■ Task requirements
Please rewrite the lines from the start through the line containing "Looking at the", swapping "archive link" for "history link" and leaving everything else as it is.

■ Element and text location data

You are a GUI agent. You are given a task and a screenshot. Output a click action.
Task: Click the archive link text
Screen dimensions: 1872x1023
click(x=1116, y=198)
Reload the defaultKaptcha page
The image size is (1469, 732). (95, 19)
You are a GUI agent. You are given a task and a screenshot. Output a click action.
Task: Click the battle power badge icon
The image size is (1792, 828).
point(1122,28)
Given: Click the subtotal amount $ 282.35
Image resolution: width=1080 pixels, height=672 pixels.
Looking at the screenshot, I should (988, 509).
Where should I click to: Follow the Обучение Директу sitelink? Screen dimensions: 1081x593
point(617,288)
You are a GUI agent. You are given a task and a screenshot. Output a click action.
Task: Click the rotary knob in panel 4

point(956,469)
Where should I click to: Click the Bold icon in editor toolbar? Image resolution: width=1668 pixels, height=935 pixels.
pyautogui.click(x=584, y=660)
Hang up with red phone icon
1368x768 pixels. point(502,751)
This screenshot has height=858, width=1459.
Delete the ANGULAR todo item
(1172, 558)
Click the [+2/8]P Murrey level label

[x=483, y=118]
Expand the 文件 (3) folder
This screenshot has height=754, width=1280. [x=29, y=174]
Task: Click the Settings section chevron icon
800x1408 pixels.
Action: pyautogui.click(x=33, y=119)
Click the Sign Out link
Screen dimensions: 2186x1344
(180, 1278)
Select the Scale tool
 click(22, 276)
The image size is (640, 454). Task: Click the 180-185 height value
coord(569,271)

■ Response to this task
You are a GUI agent. You are given a task and a screenshot. Output a click action.
Task: Click the history link text
Screen dimensions: 1872x1023
click(x=1116, y=198)
Reload the defaultKaptcha page
The image size is (1469, 732). (95, 19)
You are a GUI agent. You are given a task and a screenshot. Output a click action.
Task: Click the battle power badge icon
The image size is (1792, 828).
point(1122,28)
Given: Click the subtotal amount $ 282.35
Image resolution: width=1080 pixels, height=672 pixels.
Looking at the screenshot, I should (988, 509).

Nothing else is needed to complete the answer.